O artigo 2.º do mencionado diploma enuncia os pressupostos/limites de aplicação das medidas de clemência ali previstas, sendo a lei aplicável apenas a infrações cometidas até às 00:00 horas do dia 19/06/2023 e a pessoas que tenham entre 16 e 30 anos de idade à data da prática do facto.

Não sendo a lei aplicável aos crimes previstos nos números 1 e 2 do artigo 7.º, nestes não se inclui o crime de ofensa à integridade física simples p. e p. no art. 143.º, n.º 1 do Código Penal.

O perdão previsto neste diploma é aplicável, para o que releva, a penas de multa até 120 dias a título principal ou em substituição de penas de prisão (artigo 3.º, n.º 2, al. a).

Posto isto, vemos que o arguido, que nasceu em …/06/1999, contando com 23 anos à data dos factos (19/07/2022), foi condenado, como autor material de um crime de ofensa à integridade física simples, previsto e punido pelo artigo 143.º, n.º 1 do Código Penal, na pena de 80 dias de multa à taxa diária de € 5,00 num total de € 400,00.

Estará em condições de beneficiar da aplicação do pedrão da pena que lhe foi aplicada.

Contudo, a aplicação desta medida cabe ao “juiz da instância do julgamento ou da condenação” (art. 14.º).

Trata-se de questão sobre a qual o Tribunal de primeira instância não se pronunciou, podendo e devendo fazê-lo na sentença, mas também o podendo fazer em decisão posterior à mesma.

Existe, por isso, omissão de pronúncia sobre questão essencial, mas que não afeta a validade da decisão final (por não ter de, obrigatoriamente, constar daquela a decisão sobre a aplicação de medidas de clemência).

Ainda que não nos exatos termos peticionados (pois que se entende não poder este Tribunal Superior aplicar o perdão, conhecendo de questão sobre a qual a primeira instância não se debruçou), procede, nesta parte, o recurso.

*

4. DECISÃO

Pelo exposto acordam os Juízes deste Tribunal da Relação em julgar parcialmente procedente o recurso interposto pelo arguido AA e, consequentemente:

a) Determinar que seja apreciada a aplicação da Lei n.º 38.º-A/2023, de 2/8;

b) No mais, julgar improcedente o recurso.

*

Sem custas.

Notifique.

*

Évora, 30 de setembro de 2025

Mafalda Sequinho dos Santos

Carla Oliveira

Manuel Ramos Soares, «Votei favoravelmente o acórdão por estar de acordo com o essencial do sentido da decisão.
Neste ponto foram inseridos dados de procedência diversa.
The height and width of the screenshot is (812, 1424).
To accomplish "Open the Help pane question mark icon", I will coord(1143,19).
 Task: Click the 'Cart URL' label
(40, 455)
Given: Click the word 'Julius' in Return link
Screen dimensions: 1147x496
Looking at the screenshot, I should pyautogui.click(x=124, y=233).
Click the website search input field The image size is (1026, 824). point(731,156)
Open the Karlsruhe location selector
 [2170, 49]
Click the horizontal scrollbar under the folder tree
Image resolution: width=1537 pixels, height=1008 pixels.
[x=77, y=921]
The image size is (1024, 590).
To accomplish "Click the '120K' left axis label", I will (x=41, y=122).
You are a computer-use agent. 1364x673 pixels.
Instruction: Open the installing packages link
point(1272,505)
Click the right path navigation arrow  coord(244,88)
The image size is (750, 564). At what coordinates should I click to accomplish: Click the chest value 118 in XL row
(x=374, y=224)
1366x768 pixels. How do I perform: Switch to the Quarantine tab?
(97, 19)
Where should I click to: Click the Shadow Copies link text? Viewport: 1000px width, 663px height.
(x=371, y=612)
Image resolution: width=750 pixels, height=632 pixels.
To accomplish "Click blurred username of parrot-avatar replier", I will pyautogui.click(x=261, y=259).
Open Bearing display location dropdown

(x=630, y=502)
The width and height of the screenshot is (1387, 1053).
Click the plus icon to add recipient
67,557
Tenho, no entanto, uma divergência de entendimento no que respeita ao mecanismo processual adequado para sanar a nulidade de omissão de pronúncia sobre a aplicação do perdão da pena. A meu ver, o artigo 379° n° 2 do CPP permite que o tribunal de recurso supra essa nulidade, visto que o exercício desse poder/dever não subverte no caso as regras do recurso. Por isso, votei no sentido de se declarar no acórdão o perdão da pena》

---------------------------------------------------------------------------------------

1 JOÃO CONDE CORREIA, Comentário Judiciário do Código de Processo Penal, Tomo III, p. 1201.

2 A Lei n.º 26/2025, de 19/3 veio a introduzir alterações no que concerne ao crime de ofensa à integridade física simples a agente das forças ou dos serviços de segurança, ou guarda prisional, no exercício das suas funções ou por causa delas, agravando a pena, mas que, para a situação concreta, não relevam.

3 Neste sentido, MAIA COSTA, Código de Processo Penal comentado, Almedina, 4.ª ed. Revista, p. 963.